The Worker Framework is a good fit for any data-processing scenario, including both on-premise and cloud-based solutions delivered as SaaS. For example, the Worker Framework could benefit solutions for content processing, mathematical and statistical analysis, and image and audio processing.
The Worker Framework is written entirely in Java and features the necessary infrastructure for execution of workers, messaging with fault-tolerant queues, monitoring, scaling, error handling and external data exchange. It also includes a set of base classes and interfaces allowing rapid development and integration.
Data processing on a massive scale brings many challenges. Load on a big data system can change instantly which means components need to automatically scale on demand. Any software or infrastructure (including hardware) faults have to be resolved with no human interaction. Since you have no time for a blocking activity, asynchronous processing is a must, which introduces the concept of a worker.
A worker is a service (to be more specific - a microservice) designed to perform a specific type of task. This task contains input data and the worker is expected to process it and return a result or otherwise execute an action associated with the task. As a microservice, each worker is designed to do only one kind of work, and do it well. This specialization makes these components small, which brings many benefits, both in development and execution.
Workers rely on messaging queues and the task is simply an input message, which results in an output message. The service listens to an assigned queue. When a message appears, it picks it up, processes it, and generates a result message on a configured output queue.

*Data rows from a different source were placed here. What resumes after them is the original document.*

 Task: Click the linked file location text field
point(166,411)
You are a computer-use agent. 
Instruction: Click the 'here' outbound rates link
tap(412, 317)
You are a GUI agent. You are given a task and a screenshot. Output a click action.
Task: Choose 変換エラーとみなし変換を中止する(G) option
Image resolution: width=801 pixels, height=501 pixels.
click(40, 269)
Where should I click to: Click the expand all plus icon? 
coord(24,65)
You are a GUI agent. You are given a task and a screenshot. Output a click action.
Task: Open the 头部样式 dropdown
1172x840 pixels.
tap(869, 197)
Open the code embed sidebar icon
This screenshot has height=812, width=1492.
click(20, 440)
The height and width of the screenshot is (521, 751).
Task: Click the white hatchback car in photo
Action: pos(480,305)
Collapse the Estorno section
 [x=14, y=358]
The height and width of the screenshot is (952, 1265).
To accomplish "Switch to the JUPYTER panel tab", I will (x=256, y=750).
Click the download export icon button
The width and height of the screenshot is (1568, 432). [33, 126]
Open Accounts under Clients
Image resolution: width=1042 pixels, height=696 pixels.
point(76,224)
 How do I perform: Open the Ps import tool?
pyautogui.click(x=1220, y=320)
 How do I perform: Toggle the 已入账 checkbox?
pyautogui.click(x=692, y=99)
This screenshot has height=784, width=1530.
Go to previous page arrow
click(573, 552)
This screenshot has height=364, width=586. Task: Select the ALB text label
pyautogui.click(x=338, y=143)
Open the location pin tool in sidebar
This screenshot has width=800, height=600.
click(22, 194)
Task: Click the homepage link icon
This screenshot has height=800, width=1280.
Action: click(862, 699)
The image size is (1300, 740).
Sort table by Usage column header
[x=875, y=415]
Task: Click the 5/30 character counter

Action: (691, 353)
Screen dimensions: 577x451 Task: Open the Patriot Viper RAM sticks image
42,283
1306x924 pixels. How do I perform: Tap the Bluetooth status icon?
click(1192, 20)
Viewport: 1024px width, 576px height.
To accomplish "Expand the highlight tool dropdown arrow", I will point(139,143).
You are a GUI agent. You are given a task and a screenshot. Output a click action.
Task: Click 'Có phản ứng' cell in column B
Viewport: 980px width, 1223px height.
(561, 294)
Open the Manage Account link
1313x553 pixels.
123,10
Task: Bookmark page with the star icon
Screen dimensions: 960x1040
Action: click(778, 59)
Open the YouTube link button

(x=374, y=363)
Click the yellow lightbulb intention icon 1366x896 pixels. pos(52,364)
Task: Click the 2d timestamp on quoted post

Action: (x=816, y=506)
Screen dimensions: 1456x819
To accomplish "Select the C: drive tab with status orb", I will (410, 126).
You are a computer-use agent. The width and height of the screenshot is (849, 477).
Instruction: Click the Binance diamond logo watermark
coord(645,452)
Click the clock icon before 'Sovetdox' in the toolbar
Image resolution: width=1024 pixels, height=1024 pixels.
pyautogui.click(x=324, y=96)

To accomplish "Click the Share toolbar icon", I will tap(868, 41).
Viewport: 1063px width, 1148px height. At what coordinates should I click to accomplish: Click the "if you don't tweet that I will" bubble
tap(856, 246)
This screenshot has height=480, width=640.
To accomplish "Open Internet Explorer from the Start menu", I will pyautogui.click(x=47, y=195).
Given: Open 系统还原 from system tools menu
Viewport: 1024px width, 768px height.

Workers are stateless. In big data applications, stateful components are problematic because they are much harder to scale, and resiliency is a challenge. Workers do not keep any internal state and can be scaled up or down to meet demand. In essence, a worker need not be aware of any other worker or its surrounding system. Additional “clones” of a worker can be created or destroyed at will to scale without affecting other workers.
The Worker Framework makes the development of workers as straightforward and easy as possible. It also enforces the same, consistent pattern during implementation. It’s a lightweight, pure Java library created with best practices in mind.
Internally, the framework, solves a few challenges, including fault tolerance, high availability and configuration.
The Worker Framework is highly extensible. Most of its components are pluggable and can easily be extended or replaced with a different implementation. This includes configuration sources, external data storage or even the messaging components. It was designed for use in orchestration platforms, like Marathon and Mesos, and has support for health monitoring and auto-scaling.